L'Enfer d'Henri-Georges Clouzot appears to be a more straightforward proposition. It’s a documentary about the efforts of Clouzot (best known for The Wages of Fear and Les Diaboliques) to make a movie about paranoia and jealousy within an apparently happy marriage. The 1964 shoot was a catalogue of disasters: Clouzot didn’t get on with the female lead, Romy Schneider; his habit of waking up his colleagues in the middle of the night with new ideas alienated the technicians; the fact that the artificial lake that was central to the story was due to be drained 20 days after shooting started only added to the pressures. Things got so bad that the leading man, Serge Reggiani, walked away from the film; his replacement lasted a matter of hours; and then while he was filming a Sapphic dream sequence on a boat, Clouzot suffered a coronary, and the whole project was put on ice. The film was eventually made by Claude Chabrol, 30 years later.

The inevitable comparison is with Lost in La Mancha, about Terry Gilliam's doomed attempt to film the Don Quixote story. But the footage here has added resonance, because many involved in the project – including Schneider, Reggiani and Clouzot himself – are dead, adding an extra layer of poignancy to the sense of missed opportunities. And, great as my regard is for Gilliam, he never used blue lipstick as shorthand for a dream sequence, did he?
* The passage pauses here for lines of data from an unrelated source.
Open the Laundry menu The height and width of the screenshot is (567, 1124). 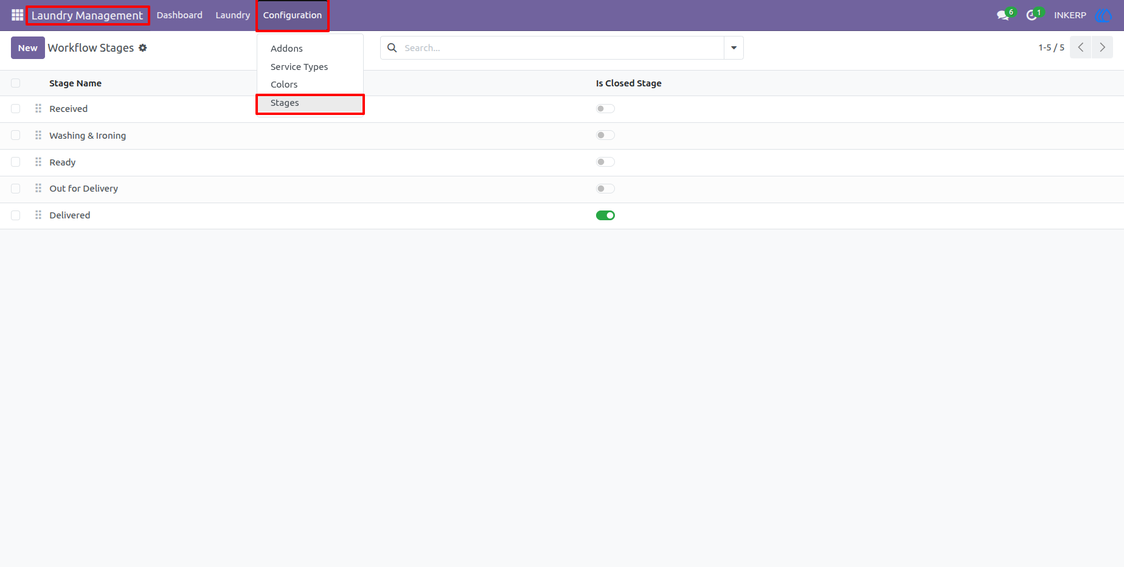pyautogui.click(x=232, y=15)
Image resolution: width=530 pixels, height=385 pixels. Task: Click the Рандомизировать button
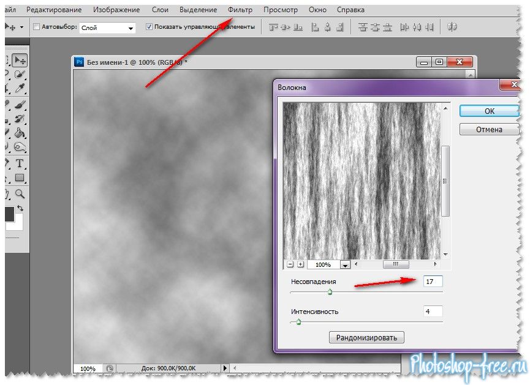point(366,337)
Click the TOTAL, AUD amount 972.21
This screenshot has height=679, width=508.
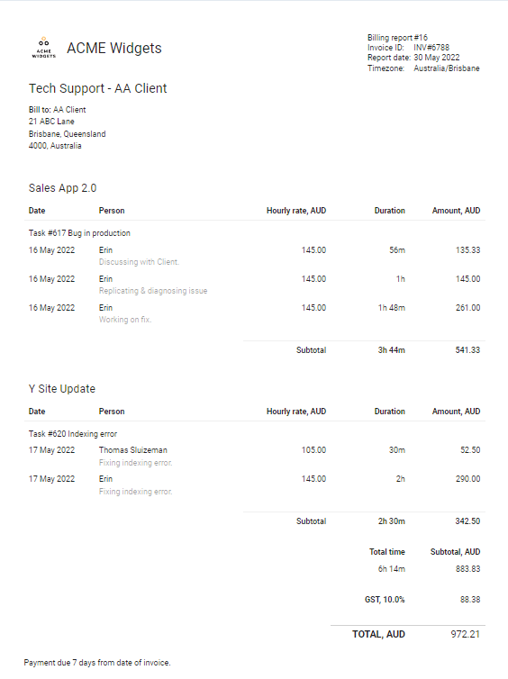(465, 634)
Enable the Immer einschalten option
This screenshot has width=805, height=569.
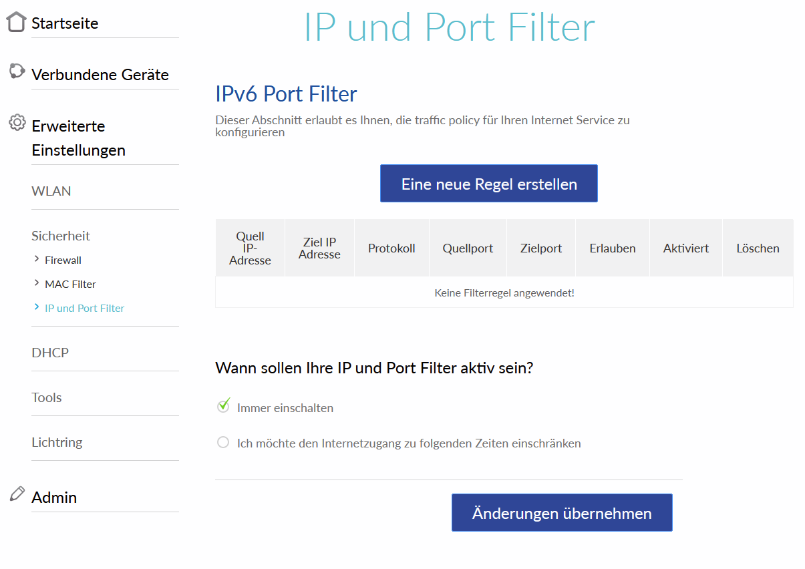[x=223, y=407]
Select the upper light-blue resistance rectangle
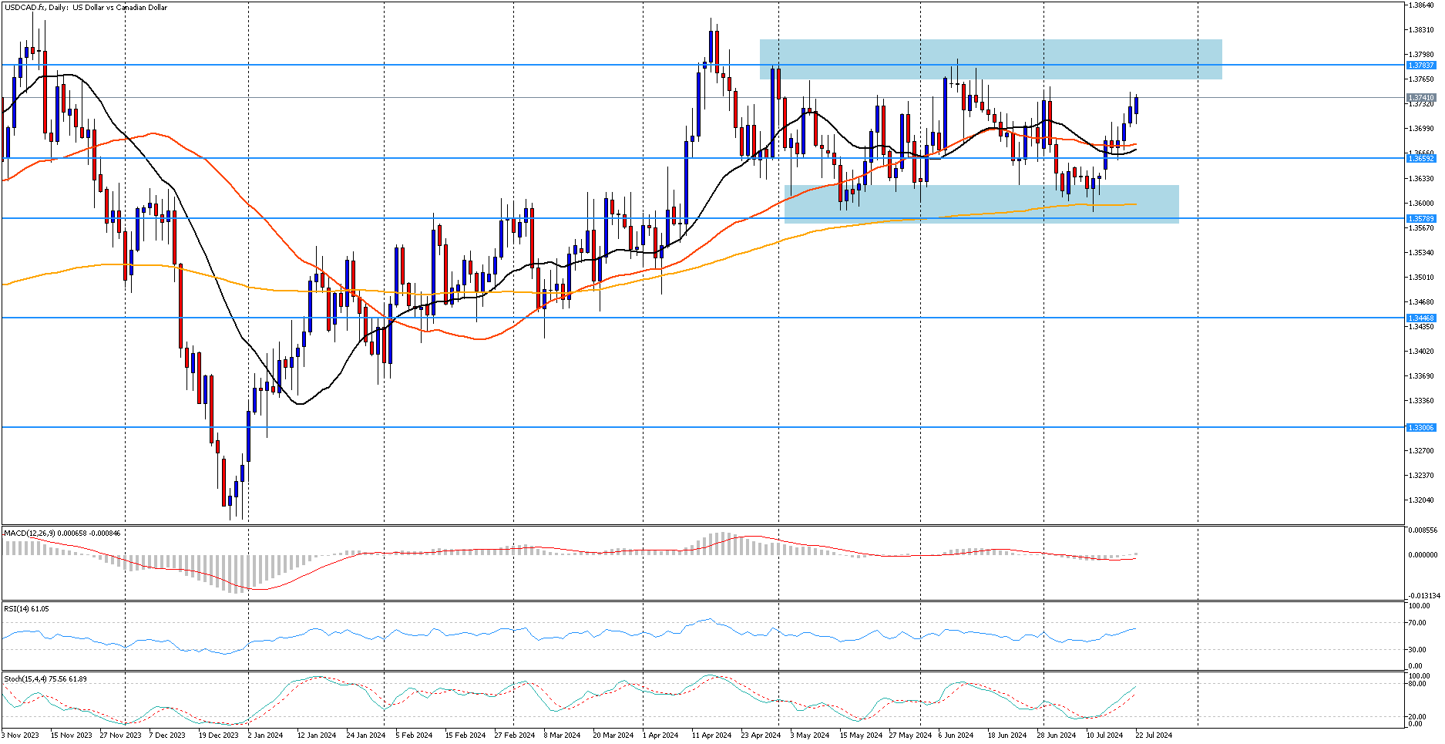 tap(990, 59)
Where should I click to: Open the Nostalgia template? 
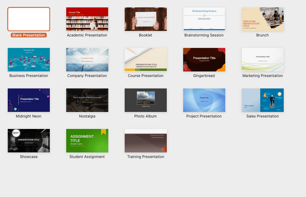pyautogui.click(x=87, y=100)
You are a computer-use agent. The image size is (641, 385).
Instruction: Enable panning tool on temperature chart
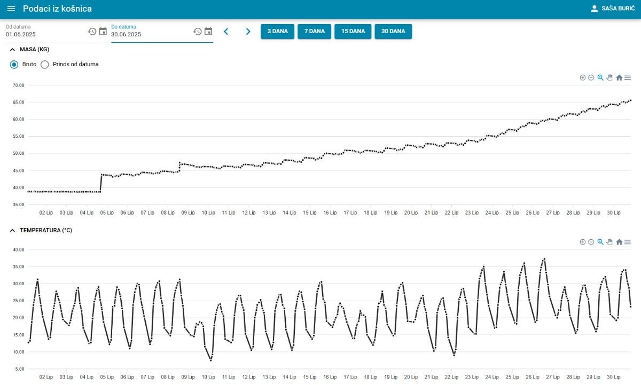(x=609, y=242)
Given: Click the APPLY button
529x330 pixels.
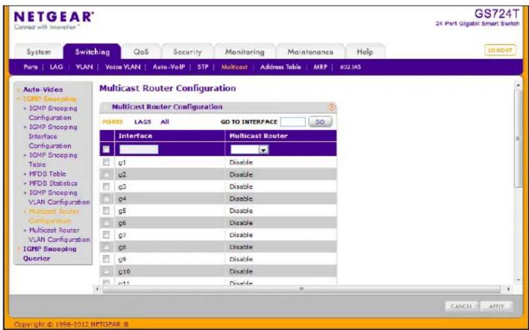Looking at the screenshot, I should (497, 306).
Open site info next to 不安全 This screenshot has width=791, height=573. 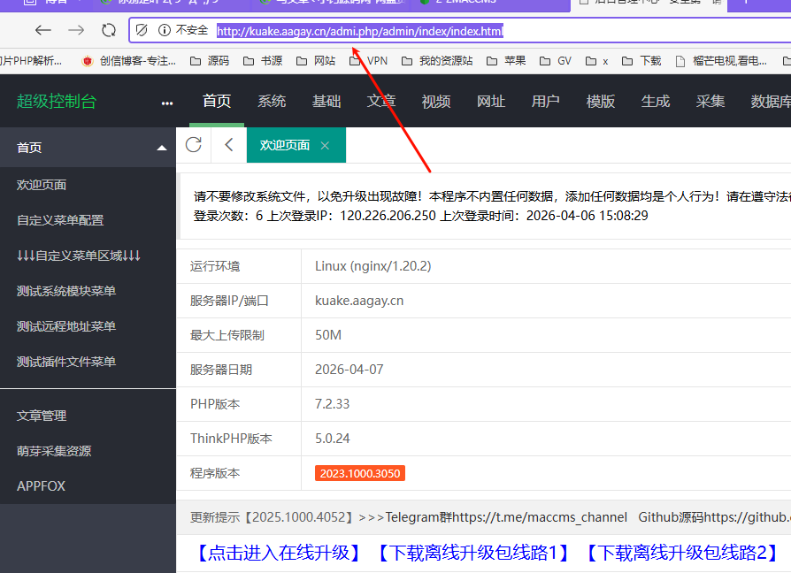pos(164,30)
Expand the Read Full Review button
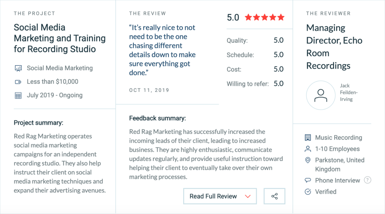This screenshot has height=214, width=385. click(220, 196)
Jean-Pierre Jeunet’s comeback, Micmacs, is less obviously *about* film, although there are numerous nods and winks: the hero Bazil (Dany Boon) is seen mouthing along to the (French dubbed) soundtrack of The Big Sleep; a security guard does an excruciating De Niro impression; there’s a neat reference to Jeunet’s own Delicatessen, and even to Micmacs itself (via film posters).

But there’s also an implicit reproach to modern Hollywood. Micmacs is essentially a warped superhero movie, in which a band of outsiders pool their talents (contortionism; arithmetic; making stuff out of junk) for the common good. They’re not really freaks; but, because this is Jeunet, they look far uglier – far more like us – than the ravishingly beautiful mutants of the X-Men franchise.

Micmacs is essentially the story of how Bazil, who lost his father to a landmine, and very nearly his own life to a bullet, takes revenge on the rival arms manufacturers he holds responsible. The immediate comparison is with another comic book adaptation, Iron Man, which essentially comes down to a final battle between a good arms dealer and a bad arms dealer (see Chris Morris’s Good & Bad AIDS sketch); whereas Jeunet damns them both. Which may be politically naïve (think Boy George’s analysis of military malfeasance) but does make for better cinema.